_TASK PROMPT_
Once you have read the listing, retype all of it exactly.

_RECORD SET_
──────
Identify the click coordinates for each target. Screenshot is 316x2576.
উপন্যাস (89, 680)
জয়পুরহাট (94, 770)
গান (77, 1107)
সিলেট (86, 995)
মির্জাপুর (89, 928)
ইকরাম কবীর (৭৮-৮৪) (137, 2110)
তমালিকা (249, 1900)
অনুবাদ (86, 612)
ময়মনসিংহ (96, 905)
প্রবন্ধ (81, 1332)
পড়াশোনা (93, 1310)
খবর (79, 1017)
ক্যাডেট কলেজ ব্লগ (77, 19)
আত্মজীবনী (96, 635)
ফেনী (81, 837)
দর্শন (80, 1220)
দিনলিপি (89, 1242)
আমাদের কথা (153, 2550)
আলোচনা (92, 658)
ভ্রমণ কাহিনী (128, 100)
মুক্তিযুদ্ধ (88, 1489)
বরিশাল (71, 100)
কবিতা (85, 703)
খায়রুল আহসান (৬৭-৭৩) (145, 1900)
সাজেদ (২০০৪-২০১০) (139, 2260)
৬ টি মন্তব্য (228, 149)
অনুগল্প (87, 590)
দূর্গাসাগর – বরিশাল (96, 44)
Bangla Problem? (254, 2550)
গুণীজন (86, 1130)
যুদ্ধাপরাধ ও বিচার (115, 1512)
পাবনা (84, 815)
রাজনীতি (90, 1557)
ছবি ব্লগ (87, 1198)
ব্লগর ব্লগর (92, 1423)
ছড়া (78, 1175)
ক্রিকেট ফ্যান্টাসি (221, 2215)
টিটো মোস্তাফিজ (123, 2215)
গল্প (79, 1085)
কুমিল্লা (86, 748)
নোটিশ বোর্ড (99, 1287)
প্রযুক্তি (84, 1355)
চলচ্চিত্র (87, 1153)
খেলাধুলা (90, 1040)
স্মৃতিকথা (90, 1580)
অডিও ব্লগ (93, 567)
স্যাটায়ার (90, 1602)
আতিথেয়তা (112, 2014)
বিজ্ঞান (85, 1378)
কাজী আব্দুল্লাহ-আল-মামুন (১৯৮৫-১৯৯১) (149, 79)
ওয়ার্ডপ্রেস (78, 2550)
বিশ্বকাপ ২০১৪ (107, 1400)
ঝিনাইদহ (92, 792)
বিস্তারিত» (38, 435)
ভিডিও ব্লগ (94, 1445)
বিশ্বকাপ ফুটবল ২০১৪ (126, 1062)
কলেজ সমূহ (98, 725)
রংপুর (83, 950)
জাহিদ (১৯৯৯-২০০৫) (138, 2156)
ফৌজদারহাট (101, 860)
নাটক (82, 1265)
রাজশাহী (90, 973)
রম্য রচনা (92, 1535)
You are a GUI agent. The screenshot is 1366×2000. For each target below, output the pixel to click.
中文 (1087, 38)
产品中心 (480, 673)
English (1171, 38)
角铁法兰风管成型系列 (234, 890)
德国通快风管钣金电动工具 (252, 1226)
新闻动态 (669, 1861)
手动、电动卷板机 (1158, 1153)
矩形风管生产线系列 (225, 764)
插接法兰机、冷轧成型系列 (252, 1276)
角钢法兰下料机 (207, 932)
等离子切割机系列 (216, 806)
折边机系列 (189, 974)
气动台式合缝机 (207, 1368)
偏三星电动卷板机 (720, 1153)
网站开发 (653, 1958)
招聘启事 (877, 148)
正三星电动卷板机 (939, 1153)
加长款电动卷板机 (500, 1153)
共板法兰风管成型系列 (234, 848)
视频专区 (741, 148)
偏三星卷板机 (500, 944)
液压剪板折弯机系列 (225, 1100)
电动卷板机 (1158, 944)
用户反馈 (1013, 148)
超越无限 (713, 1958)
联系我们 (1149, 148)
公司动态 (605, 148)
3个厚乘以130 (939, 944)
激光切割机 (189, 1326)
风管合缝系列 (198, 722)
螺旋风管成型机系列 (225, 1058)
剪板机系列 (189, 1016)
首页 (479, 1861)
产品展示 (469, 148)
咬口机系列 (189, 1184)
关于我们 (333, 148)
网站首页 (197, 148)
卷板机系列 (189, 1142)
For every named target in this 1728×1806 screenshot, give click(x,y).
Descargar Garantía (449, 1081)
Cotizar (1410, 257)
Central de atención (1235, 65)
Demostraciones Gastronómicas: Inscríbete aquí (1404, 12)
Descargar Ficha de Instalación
──────
_THE ANSWER_
Identify the click coordinates for each target. Screenshot is 316x2576.
উপন্যাস (89, 680)
জয়পুরহাট (94, 770)
গান (77, 1107)
সিলেট (86, 995)
মির্জাপুর (89, 928)
ইকরাম কবীর (৭৮-৮৪) (137, 2110)
তমালিকা (249, 1900)
অনুবাদ (86, 612)
ময়মনসিংহ (96, 905)
প্রবন্ধ (81, 1332)
পড়াশোনা (93, 1310)
খবর (79, 1017)
ক্যাডেট কলেজ ব্লগ (77, 19)
আত্মজীবনী (96, 635)
ফেনী (81, 837)
দর্শন (80, 1220)
দিনলিপি (89, 1242)
আমাদের কথা (153, 2550)
আলোচনা (92, 658)
ভ্রমণ কাহিনী (128, 100)
মুক্তিযুদ্ধ (88, 1489)
বরিশাল (71, 100)
কবিতা (85, 703)
খায়রুল আহসান (৬৭-৭৩) (145, 1900)
সাজেদ (২০০৪-২০১০) (139, 2260)
৬ টি মন্তব্য (228, 149)
অনুগল্প (87, 590)
দূর্গাসাগর – বরিশাল (96, 44)
Bangla Problem? (254, 2550)
গুণীজন (86, 1130)
যুদ্ধাপরাধ ও বিচার (115, 1512)
পাবনা (84, 815)
রাজনীতি (90, 1557)
ছবি ব্লগ (87, 1198)
ব্লগর ব্লগর (92, 1423)
ছড়া (78, 1175)
ক্রিকেট ফ্যান্টাসি (221, 2215)
টিটো মোস্তাফিজ (123, 2215)
গল্প (79, 1085)
কুমিল্লা (86, 748)
নোটিশ বোর্ড (99, 1287)
প্রযুক্তি (84, 1355)
চলচ্চিত্র (87, 1153)
খেলাধুলা (90, 1040)
স্মৃতিকথা (90, 1580)
অডিও ব্লগ (93, 567)
স্যাটায়ার (90, 1602)
আতিথেয়তা (112, 2014)
বিজ্ঞান (85, 1378)
কাজী আব্দুল্লাহ-আল-মামুন (১৯৮৫-১৯৯১) (149, 79)
ওয়ার্ডপ্রেস (78, 2550)
বিশ্বকাপ ২০১৪ (107, 1400)
ঝিনাইদহ (92, 792)
বিস্তারিত» (38, 435)
ভিডিও ব্লগ (94, 1445)
বিশ্বকাপ ফুটবল ২০১৪ (126, 1062)
কলেজ সমূহ (98, 725)
রংপুর (83, 950)
জাহিদ (১৯৯৯-২০০৫) (138, 2156)
ফৌজদারহাট (101, 860)
নাটক (82, 1265)
রাজশাহী (90, 973)
রম্য রচনা (92, 1535)
You are a GUI agent. The screenshot is 1366×2000. For each target below, output the pixel to click.
中文 (1087, 38)
产品中心 (480, 673)
English (1171, 38)
角铁法兰风管成型系列 (234, 890)
德国通快风管钣金电动工具 (252, 1226)
新闻动态 (669, 1861)
手动、电动卷板机 (1158, 1153)
矩形风管生产线系列 (225, 764)
插接法兰机、冷轧成型系列 (252, 1276)
角钢法兰下料机 (207, 932)
等离子切割机系列 (216, 806)
折边机系列 (189, 974)
气动台式合缝机 (207, 1368)
偏三星电动卷板机 (720, 1153)
网站开发 (653, 1958)
招聘启事 (877, 148)
正三星电动卷板机 (939, 1153)
加长款电动卷板机 (500, 1153)
共板法兰风管成型系列 (234, 848)
视频专区 (741, 148)
偏三星卷板机 (500, 944)
液压剪板折弯机系列 (225, 1100)
电动卷板机 (1158, 944)
用户反馈 (1013, 148)
超越无限 (713, 1958)
联系我们 (1149, 148)
公司动态 (605, 148)
3个厚乘以130 (939, 944)
激光切割机 (189, 1326)
风管合缝系列 (198, 722)
螺旋风管成型机系列 (225, 1058)
剪板机系列 (189, 1016)
首页 (479, 1861)
产品展示 (469, 148)
咬口机系列 (189, 1184)
关于我们 (333, 148)
网站首页 (197, 148)
卷板机系列 (189, 1142)
For every named target in this 1728×1806 screenshot, give click(x,y).
Descargar Garantía (449, 1081)
Cotizar (1410, 257)
Central de atención (1235, 65)
Demostraciones Gastronómicas: Inscríbete aquí (1404, 12)
Descargar Ficha de Instalación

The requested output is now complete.